El filtro que no figura en las normas
La moderación publica normas sobre respeto y temas prohibidos. Los criterios que de verdad deciden quién entra y quién se queda son otros, y no están escritos. El recién llegado debe demostrar que conoce el historial del lugar, que no viene a reabrir discusiones zanjadas y que no arrastra una cuenta anterior. Quien falla en cualquiera de esos tres exámenes recibe la misma respuesta: un bloqueo fulminante, casi nunca explicado en público.
Hay quien sostiene que ese celo protege la conversación de la entrada masiva de cuentas automatizadas. En contra pesa un argumento incómodo: el criterio se aplica de forma desigual y castiga por igual al novato genuino y al intruso.
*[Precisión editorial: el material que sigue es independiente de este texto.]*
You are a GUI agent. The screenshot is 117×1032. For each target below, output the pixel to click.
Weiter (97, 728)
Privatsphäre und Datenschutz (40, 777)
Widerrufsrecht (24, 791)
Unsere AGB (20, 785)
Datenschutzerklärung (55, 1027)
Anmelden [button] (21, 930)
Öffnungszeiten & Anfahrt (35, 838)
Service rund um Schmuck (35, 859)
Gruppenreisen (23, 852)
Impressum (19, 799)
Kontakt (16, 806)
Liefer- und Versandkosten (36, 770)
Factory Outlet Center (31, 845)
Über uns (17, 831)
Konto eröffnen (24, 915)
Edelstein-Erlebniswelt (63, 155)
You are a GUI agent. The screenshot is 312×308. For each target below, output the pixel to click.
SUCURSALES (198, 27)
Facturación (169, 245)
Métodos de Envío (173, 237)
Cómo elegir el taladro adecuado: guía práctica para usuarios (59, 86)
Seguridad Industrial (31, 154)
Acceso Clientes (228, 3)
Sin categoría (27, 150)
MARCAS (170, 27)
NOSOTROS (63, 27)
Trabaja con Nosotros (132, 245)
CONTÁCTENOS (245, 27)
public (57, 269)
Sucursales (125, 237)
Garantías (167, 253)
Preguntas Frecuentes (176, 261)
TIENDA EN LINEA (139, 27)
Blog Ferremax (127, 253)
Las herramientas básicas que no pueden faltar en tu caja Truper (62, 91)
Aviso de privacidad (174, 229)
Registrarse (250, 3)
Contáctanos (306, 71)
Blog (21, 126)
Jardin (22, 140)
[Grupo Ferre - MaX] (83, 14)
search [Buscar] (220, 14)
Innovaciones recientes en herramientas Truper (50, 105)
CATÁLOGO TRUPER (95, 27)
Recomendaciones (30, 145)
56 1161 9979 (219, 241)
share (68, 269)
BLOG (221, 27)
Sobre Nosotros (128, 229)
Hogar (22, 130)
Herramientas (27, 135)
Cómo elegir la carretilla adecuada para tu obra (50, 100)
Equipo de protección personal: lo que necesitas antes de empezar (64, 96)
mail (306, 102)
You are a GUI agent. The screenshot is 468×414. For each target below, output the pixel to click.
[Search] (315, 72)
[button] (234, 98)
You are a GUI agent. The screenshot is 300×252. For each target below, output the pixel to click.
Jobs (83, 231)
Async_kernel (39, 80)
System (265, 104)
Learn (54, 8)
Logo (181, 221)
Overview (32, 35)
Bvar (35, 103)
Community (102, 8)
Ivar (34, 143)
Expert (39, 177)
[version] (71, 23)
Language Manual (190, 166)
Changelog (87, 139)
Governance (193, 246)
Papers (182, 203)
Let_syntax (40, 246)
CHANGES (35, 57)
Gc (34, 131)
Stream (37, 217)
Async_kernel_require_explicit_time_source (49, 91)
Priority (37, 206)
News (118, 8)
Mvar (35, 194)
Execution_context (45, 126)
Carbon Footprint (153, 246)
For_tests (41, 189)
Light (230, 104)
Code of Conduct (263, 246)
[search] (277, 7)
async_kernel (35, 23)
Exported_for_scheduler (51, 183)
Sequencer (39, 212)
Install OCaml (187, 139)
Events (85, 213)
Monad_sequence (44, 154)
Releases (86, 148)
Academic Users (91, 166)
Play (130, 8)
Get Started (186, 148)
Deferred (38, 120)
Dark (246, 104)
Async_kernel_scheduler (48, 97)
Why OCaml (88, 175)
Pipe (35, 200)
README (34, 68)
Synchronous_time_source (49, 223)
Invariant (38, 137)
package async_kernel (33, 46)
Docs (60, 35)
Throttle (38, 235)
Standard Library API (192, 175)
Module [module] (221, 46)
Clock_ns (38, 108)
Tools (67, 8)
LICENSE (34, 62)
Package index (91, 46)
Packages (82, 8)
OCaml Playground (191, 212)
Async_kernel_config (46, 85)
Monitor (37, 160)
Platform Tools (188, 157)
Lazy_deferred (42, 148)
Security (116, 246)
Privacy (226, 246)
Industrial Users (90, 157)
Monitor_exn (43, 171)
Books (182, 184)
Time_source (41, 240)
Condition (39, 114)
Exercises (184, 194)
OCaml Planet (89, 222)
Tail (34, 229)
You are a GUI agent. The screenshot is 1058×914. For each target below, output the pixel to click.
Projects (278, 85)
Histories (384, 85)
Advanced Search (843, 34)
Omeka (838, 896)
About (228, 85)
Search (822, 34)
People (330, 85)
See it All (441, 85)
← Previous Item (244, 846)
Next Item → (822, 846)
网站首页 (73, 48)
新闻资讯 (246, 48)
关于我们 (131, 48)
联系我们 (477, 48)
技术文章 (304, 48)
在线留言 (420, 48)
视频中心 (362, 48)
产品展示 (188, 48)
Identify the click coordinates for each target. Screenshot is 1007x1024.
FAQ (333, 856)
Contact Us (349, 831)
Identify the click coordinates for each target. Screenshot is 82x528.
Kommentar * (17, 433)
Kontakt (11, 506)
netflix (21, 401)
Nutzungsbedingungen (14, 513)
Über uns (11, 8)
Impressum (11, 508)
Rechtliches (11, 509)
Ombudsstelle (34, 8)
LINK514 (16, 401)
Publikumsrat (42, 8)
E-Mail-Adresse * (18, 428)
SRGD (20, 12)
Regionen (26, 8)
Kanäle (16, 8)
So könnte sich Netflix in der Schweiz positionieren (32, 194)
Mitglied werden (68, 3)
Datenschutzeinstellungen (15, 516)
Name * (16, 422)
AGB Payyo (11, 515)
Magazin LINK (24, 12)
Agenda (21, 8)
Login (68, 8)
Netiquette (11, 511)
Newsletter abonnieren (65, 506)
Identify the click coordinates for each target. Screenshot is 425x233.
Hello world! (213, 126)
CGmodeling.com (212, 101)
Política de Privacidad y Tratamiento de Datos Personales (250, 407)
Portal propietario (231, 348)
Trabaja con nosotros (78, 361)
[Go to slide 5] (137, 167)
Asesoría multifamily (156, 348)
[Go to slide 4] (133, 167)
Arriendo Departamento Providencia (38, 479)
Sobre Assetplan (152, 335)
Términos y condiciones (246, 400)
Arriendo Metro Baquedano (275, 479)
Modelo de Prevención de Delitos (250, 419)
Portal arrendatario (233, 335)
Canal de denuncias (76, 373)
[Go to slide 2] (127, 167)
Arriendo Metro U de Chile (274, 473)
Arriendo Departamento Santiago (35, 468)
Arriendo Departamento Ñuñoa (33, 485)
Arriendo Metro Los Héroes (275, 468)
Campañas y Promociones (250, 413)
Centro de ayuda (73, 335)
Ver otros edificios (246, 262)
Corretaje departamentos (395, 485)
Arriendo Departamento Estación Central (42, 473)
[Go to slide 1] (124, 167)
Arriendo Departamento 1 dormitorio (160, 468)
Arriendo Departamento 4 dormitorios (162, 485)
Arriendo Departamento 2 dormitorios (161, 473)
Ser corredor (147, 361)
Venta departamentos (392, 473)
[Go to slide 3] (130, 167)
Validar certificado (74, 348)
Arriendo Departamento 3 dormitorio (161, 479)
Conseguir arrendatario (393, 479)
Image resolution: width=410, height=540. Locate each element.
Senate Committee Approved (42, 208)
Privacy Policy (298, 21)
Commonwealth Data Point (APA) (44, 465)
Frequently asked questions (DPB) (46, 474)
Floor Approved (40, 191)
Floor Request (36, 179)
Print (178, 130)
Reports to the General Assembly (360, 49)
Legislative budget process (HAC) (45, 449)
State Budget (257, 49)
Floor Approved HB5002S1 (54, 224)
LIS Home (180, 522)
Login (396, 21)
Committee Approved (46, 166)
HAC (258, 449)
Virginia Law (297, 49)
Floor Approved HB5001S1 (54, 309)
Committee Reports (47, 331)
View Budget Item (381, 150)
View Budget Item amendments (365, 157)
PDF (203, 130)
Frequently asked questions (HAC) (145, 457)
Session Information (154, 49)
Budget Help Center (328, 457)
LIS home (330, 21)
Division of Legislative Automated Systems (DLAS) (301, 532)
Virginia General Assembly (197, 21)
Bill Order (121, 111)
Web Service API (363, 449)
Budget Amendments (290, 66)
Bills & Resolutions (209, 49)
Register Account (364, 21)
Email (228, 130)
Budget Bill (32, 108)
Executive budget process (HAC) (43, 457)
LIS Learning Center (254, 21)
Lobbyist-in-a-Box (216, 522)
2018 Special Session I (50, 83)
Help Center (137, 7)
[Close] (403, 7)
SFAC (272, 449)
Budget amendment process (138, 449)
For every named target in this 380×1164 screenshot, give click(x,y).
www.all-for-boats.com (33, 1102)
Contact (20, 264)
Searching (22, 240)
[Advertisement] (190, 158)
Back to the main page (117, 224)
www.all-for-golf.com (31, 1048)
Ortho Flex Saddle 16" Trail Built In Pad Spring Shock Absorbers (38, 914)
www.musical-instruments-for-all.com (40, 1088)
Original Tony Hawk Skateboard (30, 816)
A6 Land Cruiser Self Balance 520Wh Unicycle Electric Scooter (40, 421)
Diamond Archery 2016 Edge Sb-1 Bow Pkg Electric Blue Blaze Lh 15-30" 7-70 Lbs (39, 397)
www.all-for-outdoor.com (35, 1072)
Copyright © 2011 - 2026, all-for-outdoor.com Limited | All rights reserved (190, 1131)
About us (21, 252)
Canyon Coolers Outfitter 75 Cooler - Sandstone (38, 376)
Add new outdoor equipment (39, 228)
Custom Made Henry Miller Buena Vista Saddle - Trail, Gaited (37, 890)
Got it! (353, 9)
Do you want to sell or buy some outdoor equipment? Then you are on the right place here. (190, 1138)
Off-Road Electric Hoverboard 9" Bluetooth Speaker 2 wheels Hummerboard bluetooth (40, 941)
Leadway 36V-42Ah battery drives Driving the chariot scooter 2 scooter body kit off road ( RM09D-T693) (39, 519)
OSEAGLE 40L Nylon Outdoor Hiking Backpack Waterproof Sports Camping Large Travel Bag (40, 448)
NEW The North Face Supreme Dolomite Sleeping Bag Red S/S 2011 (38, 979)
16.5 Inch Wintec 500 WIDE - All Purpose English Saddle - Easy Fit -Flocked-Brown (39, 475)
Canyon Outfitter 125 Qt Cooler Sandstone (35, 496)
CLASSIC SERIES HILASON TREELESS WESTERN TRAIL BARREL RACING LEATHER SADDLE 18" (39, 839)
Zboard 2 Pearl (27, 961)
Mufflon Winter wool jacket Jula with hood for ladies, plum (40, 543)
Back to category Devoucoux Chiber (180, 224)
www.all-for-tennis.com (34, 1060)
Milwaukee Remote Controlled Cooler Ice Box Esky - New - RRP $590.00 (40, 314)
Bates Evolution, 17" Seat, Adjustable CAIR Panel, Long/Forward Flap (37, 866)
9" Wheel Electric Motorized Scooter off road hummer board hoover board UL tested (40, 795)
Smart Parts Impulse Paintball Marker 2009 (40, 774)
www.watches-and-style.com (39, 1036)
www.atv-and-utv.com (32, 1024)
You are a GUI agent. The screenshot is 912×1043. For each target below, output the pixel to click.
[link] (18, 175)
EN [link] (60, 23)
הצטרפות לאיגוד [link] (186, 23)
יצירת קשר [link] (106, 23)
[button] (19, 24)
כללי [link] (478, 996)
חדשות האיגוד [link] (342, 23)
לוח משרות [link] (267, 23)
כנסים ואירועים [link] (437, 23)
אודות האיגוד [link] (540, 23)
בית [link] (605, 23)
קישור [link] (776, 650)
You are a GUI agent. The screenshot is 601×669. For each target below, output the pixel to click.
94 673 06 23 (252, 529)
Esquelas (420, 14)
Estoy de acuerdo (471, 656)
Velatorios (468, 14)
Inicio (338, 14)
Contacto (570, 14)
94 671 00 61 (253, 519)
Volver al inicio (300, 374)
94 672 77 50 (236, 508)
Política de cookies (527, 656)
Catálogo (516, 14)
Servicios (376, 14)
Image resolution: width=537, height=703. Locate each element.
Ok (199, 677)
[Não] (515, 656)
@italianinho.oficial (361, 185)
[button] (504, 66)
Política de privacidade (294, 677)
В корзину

La identidad que no se borra con un bloqueo
El bloqueo resuelve poco. La pregunta que recorre estas comunidades no es quién se va, sino quién vuelve y con qué nombre. La sospecha de que un veterano señalado regresa bajo otra identidad sobrevuela cada purga, y nadie tiene forma de confirmarlo: las herramientas de búsqueda no siempre rastrean los perfiles más recientes.
Con este ritmo de bajas, lo razonable sería esperar comunidades cada vez más cerradas y más pequeñas. Lo probable es justo lo contrario: el filtro seguirá funcionando como rito de paso, y dentro de un año el mismo recién llegado que hoy es expulsado será quien dé la bienvenida con sorna al siguiente.